#### What the exercise asks:
Revise the records so that each occurrence of "Viewport" reads "Display area", keeping every other part of the lines unchanged.

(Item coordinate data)
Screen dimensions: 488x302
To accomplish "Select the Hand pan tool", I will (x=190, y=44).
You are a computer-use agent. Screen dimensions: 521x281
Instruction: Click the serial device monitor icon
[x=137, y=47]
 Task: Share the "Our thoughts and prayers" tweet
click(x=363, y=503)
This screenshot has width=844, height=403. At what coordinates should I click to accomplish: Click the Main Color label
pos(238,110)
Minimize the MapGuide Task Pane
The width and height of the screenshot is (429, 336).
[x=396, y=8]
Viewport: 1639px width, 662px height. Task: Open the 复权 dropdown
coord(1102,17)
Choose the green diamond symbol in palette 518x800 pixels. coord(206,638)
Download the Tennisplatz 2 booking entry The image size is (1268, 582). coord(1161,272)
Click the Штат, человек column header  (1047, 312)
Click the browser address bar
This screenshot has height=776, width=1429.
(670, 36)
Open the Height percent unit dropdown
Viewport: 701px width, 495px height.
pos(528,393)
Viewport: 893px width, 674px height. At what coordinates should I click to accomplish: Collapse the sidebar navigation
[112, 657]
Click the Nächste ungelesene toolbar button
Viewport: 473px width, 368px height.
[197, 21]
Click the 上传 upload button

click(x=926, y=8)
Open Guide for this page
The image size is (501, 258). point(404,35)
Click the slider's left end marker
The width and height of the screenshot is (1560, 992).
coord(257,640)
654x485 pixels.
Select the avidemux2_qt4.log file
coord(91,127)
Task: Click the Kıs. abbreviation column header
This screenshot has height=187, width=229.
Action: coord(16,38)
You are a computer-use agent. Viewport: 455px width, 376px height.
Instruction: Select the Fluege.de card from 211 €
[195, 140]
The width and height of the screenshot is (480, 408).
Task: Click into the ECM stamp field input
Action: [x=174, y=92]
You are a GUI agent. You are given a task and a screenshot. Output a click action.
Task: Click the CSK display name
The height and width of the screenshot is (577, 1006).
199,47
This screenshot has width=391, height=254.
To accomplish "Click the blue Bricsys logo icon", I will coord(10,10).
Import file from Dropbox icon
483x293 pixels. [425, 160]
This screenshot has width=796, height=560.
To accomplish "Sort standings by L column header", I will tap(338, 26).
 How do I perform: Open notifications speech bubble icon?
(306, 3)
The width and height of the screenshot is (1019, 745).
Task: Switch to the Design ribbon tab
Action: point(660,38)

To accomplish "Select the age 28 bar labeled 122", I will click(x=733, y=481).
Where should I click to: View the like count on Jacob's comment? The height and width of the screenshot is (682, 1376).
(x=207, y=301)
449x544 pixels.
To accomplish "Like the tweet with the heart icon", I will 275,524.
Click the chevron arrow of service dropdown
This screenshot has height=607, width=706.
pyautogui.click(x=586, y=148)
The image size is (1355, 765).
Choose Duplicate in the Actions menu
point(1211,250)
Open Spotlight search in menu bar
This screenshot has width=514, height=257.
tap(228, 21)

#### Expected answer:
Screen dimensions: 488x302
To accomplish "Select the Hand pan tool", I will (x=190, y=44).
You are a computer-use agent. Screen dimensions: 521x281
Instruction: Click the serial device monitor icon
[x=137, y=47]
 Task: Share the "Our thoughts and prayers" tweet
click(x=363, y=503)
This screenshot has width=844, height=403. At what coordinates should I click to accomplish: Click the Main Color label
pos(238,110)
Minimize the MapGuide Task Pane
The width and height of the screenshot is (429, 336).
[x=396, y=8]
Display area: 1639px width, 662px height. Task: Open the 复权 dropdown
coord(1102,17)
Choose the green diamond symbol in palette 518x800 pixels. coord(206,638)
Download the Tennisplatz 2 booking entry The image size is (1268, 582). coord(1161,272)
Click the Штат, человек column header  (1047, 312)
Click the browser address bar
This screenshot has height=776, width=1429.
(670, 36)
Open the Height percent unit dropdown
Display area: 701px width, 495px height.
pos(528,393)
Display area: 893px width, 674px height. At what coordinates should I click to accomplish: Collapse the sidebar navigation
[112, 657]
Click the Nächste ungelesene toolbar button
Display area: 473px width, 368px height.
[197, 21]
Click the 上传 upload button

click(x=926, y=8)
Open Guide for this page
The image size is (501, 258). point(404,35)
Click the slider's left end marker
The width and height of the screenshot is (1560, 992).
coord(257,640)
654x485 pixels.
Select the avidemux2_qt4.log file
coord(91,127)
Task: Click the Kıs. abbreviation column header
This screenshot has height=187, width=229.
Action: coord(16,38)
You are a computer-use agent. Display area: 455px width, 376px height.
Instruction: Select the Fluege.de card from 211 €
[195, 140]
The width and height of the screenshot is (480, 408).
Task: Click into the ECM stamp field input
Action: [x=174, y=92]
You are a GUI agent. You are given a task and a screenshot. Output a click action.
Task: Click the CSK display name
The height and width of the screenshot is (577, 1006).
199,47
This screenshot has width=391, height=254.
To accomplish "Click the blue Bricsys logo icon", I will coord(10,10).
Import file from Dropbox icon
483x293 pixels. [425, 160]
This screenshot has width=796, height=560.
To accomplish "Sort standings by L column header", I will tap(338, 26).
 How do I perform: Open notifications speech bubble icon?
(306, 3)
The width and height of the screenshot is (1019, 745).
Task: Switch to the Design ribbon tab
Action: point(660,38)

To accomplish "Select the age 28 bar labeled 122", I will click(x=733, y=481).
Where should I click to: View the like count on Jacob's comment? The height and width of the screenshot is (682, 1376).
(x=207, y=301)
449x544 pixels.
To accomplish "Like the tweet with the heart icon", I will 275,524.
Click the chevron arrow of service dropdown
This screenshot has height=607, width=706.
pyautogui.click(x=586, y=148)
The image size is (1355, 765).
Choose Duplicate in the Actions menu
point(1211,250)
Open Spotlight search in menu bar
This screenshot has width=514, height=257.
tap(228, 21)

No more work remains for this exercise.